Sensex declines 474 pts, Nifty falls below 17,000 level as IT, banking stocks retreat

Mumbai: Benchmark stock indices Sensex and Nifty declined by nearly 1 per cent in opening trade Monday following selling in IT banking and auto stocks triggered by weak global trends.

The 30-share BSE Sensex fell 474.96 points or 0.82 per cent to 57,514.94 as 28 of its constituents traded in the red in the early session.

The broader Nifty of the National Stock Exchange dropped by 139.10 points or 0.81 per cent to below the 17,000-level at 16,960.95. As many as 45 of its stocks declined led by Adani Enterprises, JSW Steel, and Hindalco.

Among Sensex scrips, Mahindra & Mahindra fell the most by 1.86 per cent. Tata Steel, Tata Motors, IndusInd Bank, Tech Mahindra, Infosys, and TCS dropped more than 1 per cent.  Reliance, SBI, ICICI Bank, HDFC, HDFC Bank, and Axis Bank also dropped.

Hindustan Unilever and Kotak Bank bucked the trend, gaining up to 0.24 per cent.

The US banking crisis remained at the centre stage keeping the participants on their toes. Besides, the continuous outflow of foreign funds added to worries, analysts said.
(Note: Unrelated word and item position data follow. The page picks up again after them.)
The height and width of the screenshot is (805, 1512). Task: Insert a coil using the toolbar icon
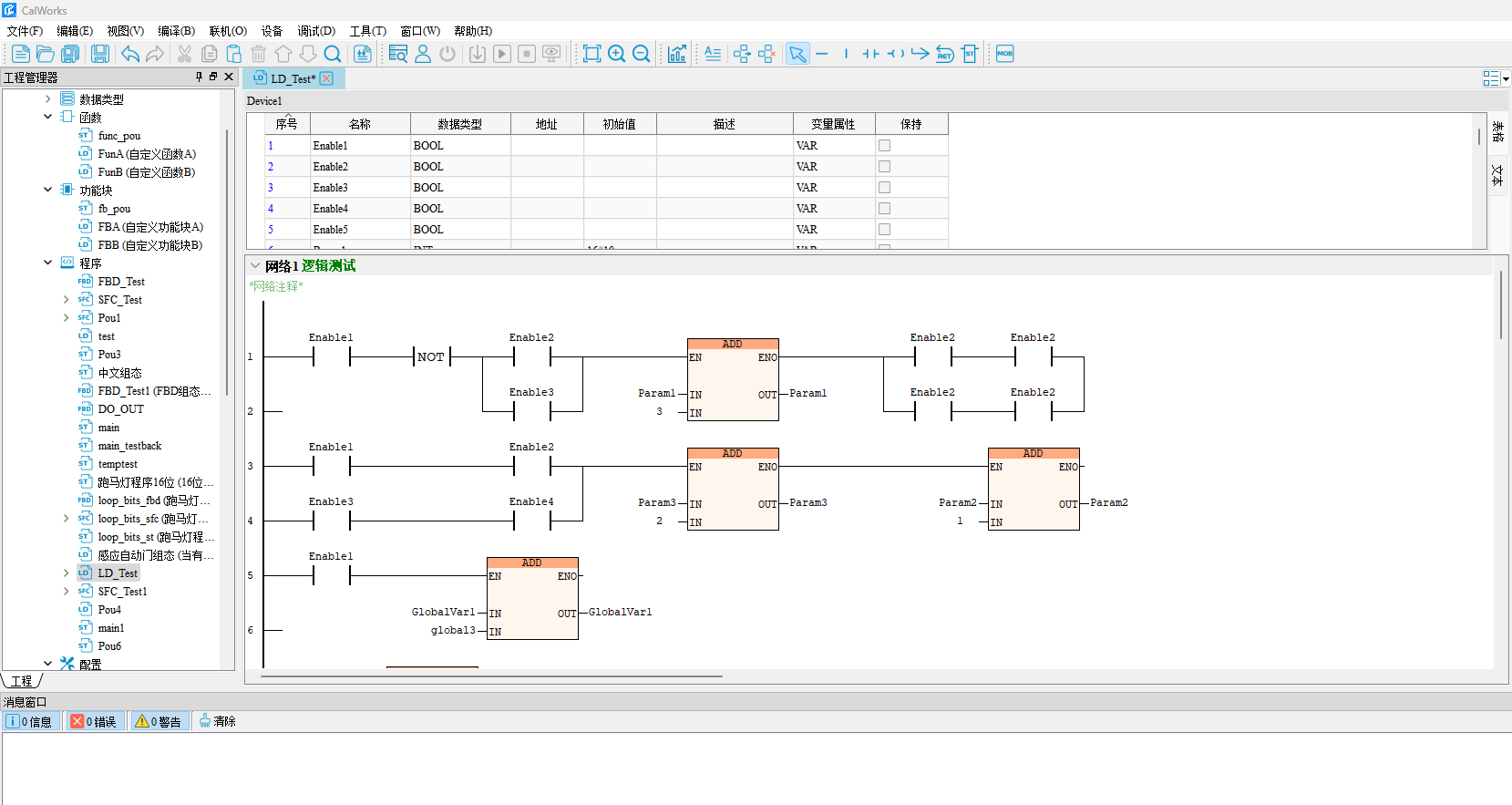click(896, 54)
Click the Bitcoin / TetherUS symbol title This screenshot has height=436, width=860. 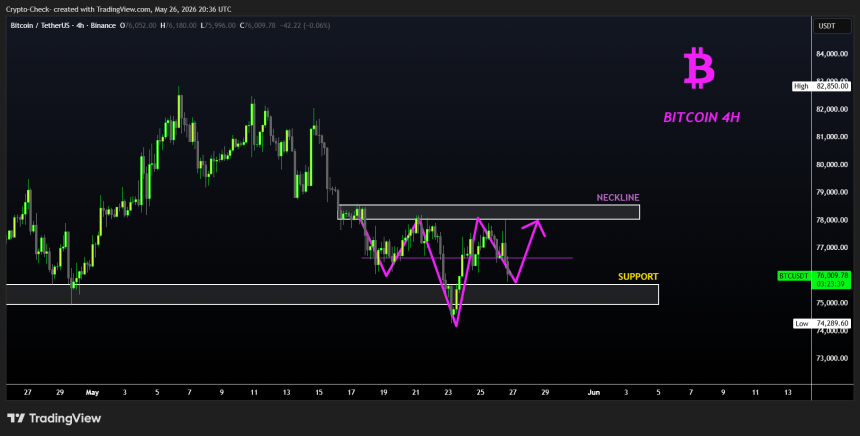point(63,25)
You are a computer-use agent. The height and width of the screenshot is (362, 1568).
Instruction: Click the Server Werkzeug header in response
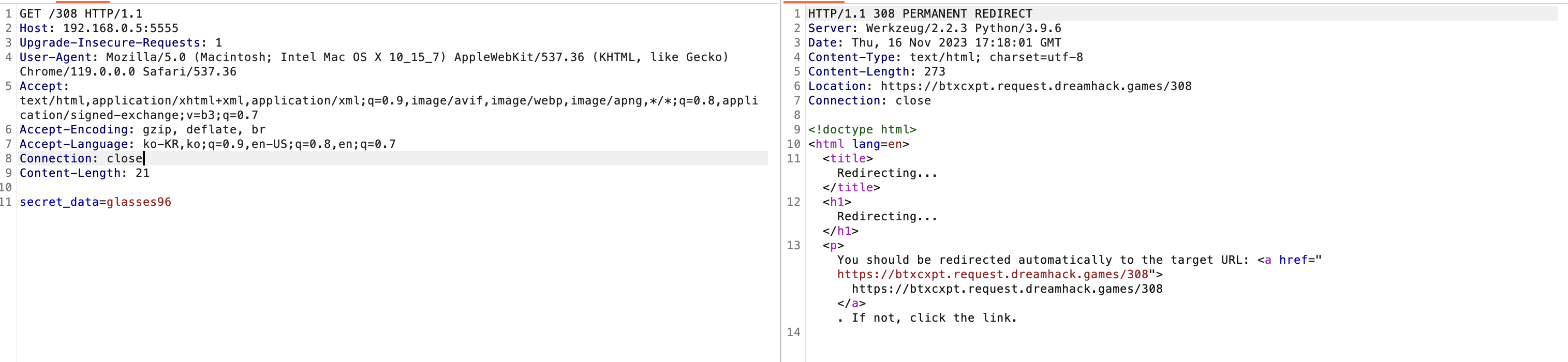click(x=935, y=28)
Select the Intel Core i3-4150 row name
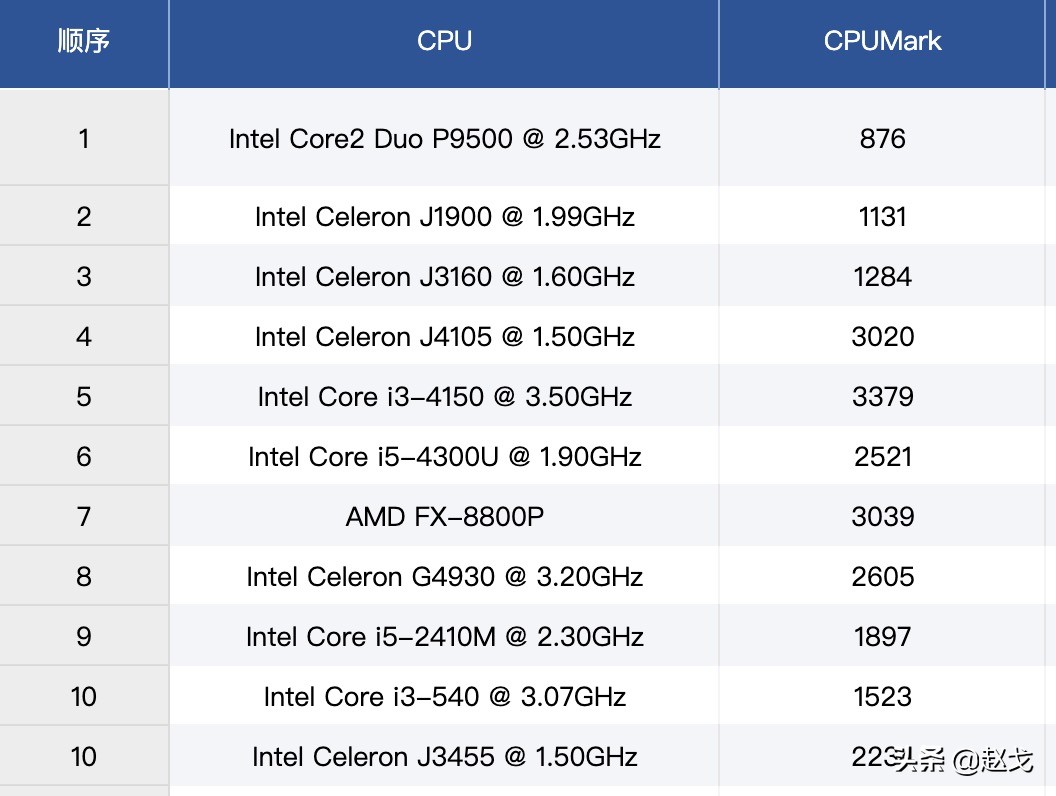Screen dimensions: 1056x796 click(444, 397)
Most Asian markets dropped despite coordinated efforts by global central banks to ease a fast-growing banking crisis.

Banking giant UBS is buying crisis-ridden Credit Suisse for almost USD 3.25 billion. The deal was orchestrated by regulators to avoid further market-shaking turmoil in the global banking system as a plan for Credit Suisse to borrow up to USD 54 billion failed to reassure investors and the bank’s customers.

In Asia, Hong Kong’s Hang Seng dropped 2.3 per cent, Tokyo’s Nikkei 225 index declined 0.97 per cent and the Kospi in Seoul was down 0.39 per cent and Singapore’s STI dropped by 0.87 per cent. The Shanghai Composite index added 0.24 per cent.
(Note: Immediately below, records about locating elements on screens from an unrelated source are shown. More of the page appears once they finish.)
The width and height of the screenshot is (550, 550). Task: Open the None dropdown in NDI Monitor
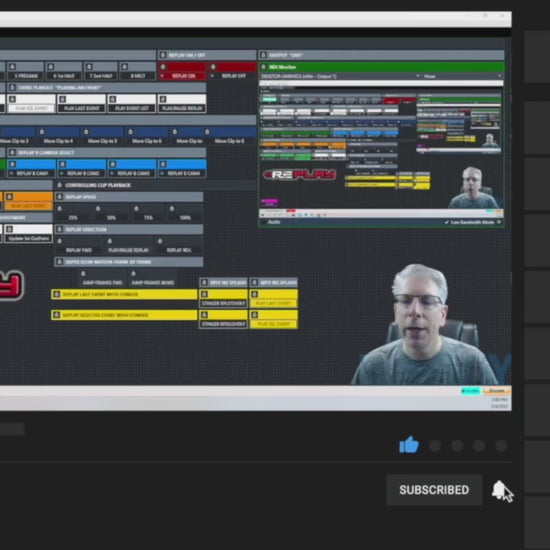pyautogui.click(x=462, y=76)
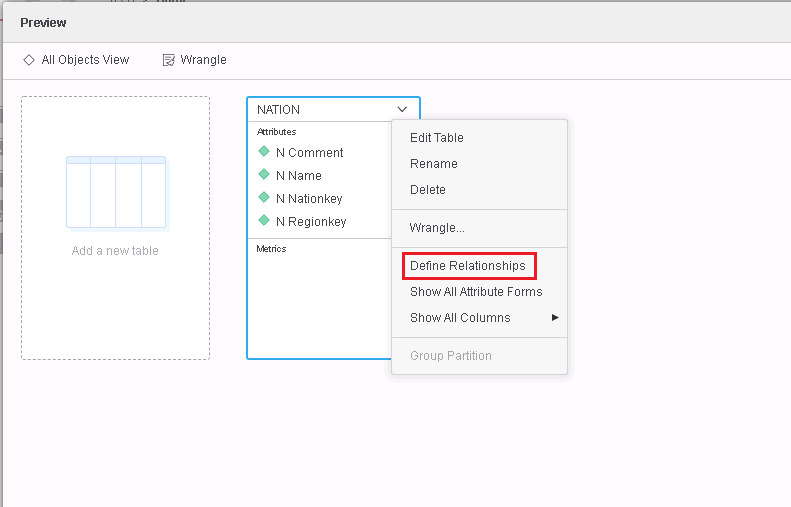The height and width of the screenshot is (507, 791).
Task: Click the N Comment attribute diamond icon
Action: click(264, 151)
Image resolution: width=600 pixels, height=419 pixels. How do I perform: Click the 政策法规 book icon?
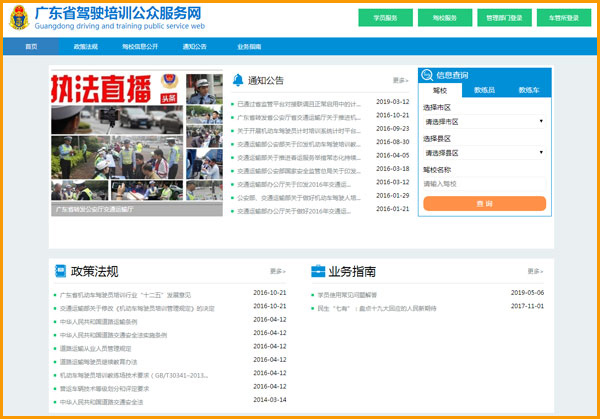point(59,271)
The US markets closed lower on Friday amid fears that the banking system may be cracking under the weight of the interest rate hikes. The S&P 500 sank 1.1 per cent, the Dow Jones Industrial Average lost 1.2 per cent, and the Nasdaq composite fell 0.7 per cent.

On Friday, foreign institutional investors (FIIs) were the net sellers and sold Indian equities worth Rs 1,766.53 crore while domestic institutional investors (DIIs) were net buyers at Rs 1,817.14 crore.

Foreign investors have put in Rs 11,500 crore in Indian equities so far this month, mainly driven by bulk investment from the US-based GQG Partners in Adani Group companies.